WOMEN farmers in Numbu community, North-East Guadalcanal, are extremely alarmed with the continuous widespread of the destructive pest, Giant African Snail, which has a major effect on their cash crops and livelihoods.
There have been widespread reports of snails causing a lot of damage and loss to subsistence cash crops, badly affecting farmers’ income.
This snail usually attacks more than 500 types of plants, but it prefers cassava, cocoa, papaya, peanut, rubber and most species of legumes and cucurbits such as cucumbers, pumpkins and water melons.
Numbu women have been experiencing many loses of their crops such as; cabbage leaves affected, vegetables fruits infected and decay, banana leaves all eaten up leaving them grow unhealthy and produce unhealthy fruits.
Local woman Meltas Kukutu said the increasing snail population had caused fear among the Numbu community because it could not get rid or even reduce the rapid spread and growth of the pest’s population.

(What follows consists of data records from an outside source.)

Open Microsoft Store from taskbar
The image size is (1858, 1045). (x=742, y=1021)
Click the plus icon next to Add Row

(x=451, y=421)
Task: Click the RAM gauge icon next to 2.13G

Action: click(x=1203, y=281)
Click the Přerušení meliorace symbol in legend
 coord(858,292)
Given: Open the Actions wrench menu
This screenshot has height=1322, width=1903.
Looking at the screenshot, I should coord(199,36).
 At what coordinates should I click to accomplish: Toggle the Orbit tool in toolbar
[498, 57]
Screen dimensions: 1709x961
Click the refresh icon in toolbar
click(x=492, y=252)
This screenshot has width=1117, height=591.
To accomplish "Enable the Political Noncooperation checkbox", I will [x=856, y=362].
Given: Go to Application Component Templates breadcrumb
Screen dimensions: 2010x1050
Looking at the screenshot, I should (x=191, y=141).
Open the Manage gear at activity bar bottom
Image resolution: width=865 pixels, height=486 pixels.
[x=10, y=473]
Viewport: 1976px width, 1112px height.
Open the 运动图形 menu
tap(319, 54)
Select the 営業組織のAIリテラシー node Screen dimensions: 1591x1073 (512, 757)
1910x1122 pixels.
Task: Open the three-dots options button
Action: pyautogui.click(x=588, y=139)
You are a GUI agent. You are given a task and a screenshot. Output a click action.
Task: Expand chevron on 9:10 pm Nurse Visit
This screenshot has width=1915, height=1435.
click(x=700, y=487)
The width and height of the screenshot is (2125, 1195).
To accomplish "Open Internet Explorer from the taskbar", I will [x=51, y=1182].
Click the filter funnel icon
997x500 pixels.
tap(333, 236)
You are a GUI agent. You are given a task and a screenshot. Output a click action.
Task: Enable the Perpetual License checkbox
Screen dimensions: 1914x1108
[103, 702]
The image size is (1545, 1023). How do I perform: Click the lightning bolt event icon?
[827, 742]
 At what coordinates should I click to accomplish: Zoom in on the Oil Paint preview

She said, from this snail population and increasing damage to their crops, they are losing almost half of money they would’ve earned from a whole garden.
This affects their livelihoods as they depend entirely on their gardens’ crops for food and money.
“This is not a new issue for us,” she said. “The presence of the African snail over the years has damaged our food gardens and crops. Although we know a few methods of to get rid of them it is way too expensive.”
According to Biodiversity Solomon Islands (BSI), the Giant African Snail has quickly exceeded its budget and capacity to control which is SBD 2 million whereas the estimate for the effective management of this snail alone is around SBD 10 million per annum.
Mrs Kukutu reported that they are not getting help from the Ministry of Agriculture and Livestock (MAL). They are only using some cultural methods, but would be more effective if combined chemical control.
On behalf of Numbu women farmers, Mrs Kukutu is calling on the Ministry responsible for the snail control to help them in any way to get rid or control the invasion of these snails.
African snail and Rhinoceros beetle are currently known to be among the two most invasive pest species in the Solomon Islands.
The snails were introduced to Solomon Islands in 2006,and their numbers have exploded beyond Honiara and into other provinces around the country.